• [Your task]:
Read through the data and report every line in which the word "photo" occurs.

---------- Available records ----------

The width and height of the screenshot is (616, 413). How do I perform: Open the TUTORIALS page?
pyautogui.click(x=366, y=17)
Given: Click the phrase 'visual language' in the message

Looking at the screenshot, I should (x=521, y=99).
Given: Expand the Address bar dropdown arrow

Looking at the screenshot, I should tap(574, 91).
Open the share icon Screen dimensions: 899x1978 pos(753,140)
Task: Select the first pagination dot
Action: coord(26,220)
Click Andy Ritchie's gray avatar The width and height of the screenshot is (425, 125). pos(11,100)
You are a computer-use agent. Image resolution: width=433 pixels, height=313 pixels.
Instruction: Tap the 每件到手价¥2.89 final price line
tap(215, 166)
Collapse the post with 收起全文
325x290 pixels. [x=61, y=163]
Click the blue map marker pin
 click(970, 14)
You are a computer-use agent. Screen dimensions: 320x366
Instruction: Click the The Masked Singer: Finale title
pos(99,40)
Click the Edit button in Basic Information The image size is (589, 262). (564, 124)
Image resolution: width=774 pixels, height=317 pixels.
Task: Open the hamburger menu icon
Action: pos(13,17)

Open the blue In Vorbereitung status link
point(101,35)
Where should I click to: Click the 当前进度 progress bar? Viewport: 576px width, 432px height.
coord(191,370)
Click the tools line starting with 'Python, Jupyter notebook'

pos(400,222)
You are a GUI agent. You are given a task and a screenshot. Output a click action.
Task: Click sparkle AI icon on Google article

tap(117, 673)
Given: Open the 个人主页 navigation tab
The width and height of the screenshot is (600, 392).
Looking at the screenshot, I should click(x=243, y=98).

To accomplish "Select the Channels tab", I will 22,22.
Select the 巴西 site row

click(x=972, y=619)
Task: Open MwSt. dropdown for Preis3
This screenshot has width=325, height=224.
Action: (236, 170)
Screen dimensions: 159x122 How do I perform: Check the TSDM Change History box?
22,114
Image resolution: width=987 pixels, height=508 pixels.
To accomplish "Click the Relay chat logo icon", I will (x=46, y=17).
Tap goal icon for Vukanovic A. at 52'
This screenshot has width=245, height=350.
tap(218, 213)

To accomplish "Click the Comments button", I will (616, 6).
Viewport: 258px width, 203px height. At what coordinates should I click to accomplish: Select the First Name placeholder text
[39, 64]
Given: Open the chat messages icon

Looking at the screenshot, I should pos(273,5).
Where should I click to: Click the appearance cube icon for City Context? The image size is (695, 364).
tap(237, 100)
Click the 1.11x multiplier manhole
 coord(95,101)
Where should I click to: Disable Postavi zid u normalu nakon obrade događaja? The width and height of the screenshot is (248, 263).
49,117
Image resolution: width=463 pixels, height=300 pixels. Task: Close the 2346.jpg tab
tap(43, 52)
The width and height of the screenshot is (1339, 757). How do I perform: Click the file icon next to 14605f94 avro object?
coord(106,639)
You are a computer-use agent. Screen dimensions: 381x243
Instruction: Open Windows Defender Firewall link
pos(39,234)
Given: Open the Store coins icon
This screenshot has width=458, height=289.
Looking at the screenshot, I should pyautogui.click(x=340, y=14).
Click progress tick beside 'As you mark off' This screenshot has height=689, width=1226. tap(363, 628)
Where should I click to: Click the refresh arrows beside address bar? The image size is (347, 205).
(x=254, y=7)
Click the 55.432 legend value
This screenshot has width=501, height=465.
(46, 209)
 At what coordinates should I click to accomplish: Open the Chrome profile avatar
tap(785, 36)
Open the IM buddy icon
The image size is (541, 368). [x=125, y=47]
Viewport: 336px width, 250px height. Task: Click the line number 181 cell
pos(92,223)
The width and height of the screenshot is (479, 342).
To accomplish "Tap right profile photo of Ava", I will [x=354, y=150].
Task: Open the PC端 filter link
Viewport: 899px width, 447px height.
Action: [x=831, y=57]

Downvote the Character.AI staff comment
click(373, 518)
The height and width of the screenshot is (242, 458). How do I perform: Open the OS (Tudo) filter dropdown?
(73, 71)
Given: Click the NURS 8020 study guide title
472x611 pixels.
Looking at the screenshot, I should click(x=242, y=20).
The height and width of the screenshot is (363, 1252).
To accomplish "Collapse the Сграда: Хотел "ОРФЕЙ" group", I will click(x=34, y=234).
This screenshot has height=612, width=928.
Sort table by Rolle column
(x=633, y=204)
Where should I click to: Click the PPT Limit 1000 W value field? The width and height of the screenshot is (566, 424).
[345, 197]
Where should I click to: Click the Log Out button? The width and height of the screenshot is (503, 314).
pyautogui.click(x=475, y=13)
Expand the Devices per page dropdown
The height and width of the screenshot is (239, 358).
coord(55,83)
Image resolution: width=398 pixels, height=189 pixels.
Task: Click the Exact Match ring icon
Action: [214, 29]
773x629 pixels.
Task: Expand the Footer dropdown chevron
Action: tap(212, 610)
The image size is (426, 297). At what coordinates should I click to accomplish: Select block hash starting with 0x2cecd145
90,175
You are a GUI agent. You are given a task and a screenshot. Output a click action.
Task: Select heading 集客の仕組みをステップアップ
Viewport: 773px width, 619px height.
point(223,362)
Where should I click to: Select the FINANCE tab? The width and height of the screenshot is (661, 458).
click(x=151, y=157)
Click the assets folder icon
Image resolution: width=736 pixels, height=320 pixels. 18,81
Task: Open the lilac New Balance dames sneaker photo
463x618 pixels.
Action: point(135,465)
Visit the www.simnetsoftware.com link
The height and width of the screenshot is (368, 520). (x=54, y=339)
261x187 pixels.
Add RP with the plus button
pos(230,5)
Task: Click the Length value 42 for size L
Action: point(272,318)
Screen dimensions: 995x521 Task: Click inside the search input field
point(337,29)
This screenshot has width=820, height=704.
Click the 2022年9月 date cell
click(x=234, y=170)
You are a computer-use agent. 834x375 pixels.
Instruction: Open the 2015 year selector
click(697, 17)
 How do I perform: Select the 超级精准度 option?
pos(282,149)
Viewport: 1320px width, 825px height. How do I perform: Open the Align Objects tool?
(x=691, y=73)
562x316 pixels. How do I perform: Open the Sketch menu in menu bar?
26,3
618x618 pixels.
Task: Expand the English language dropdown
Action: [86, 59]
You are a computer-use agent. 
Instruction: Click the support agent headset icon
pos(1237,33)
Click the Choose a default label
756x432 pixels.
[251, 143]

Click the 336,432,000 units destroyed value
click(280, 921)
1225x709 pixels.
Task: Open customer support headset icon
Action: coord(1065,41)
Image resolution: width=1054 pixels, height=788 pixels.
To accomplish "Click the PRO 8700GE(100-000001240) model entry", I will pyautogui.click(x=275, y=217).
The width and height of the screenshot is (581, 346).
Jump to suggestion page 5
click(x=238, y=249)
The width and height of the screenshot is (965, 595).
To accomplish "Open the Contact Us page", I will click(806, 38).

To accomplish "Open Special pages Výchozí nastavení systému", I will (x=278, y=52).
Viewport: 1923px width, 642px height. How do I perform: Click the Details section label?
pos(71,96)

----------

• [Exercise solution]:
To accomplish "Tap right profile photo of Ava", I will [x=354, y=150].
Task: Open the lilac New Balance dames sneaker photo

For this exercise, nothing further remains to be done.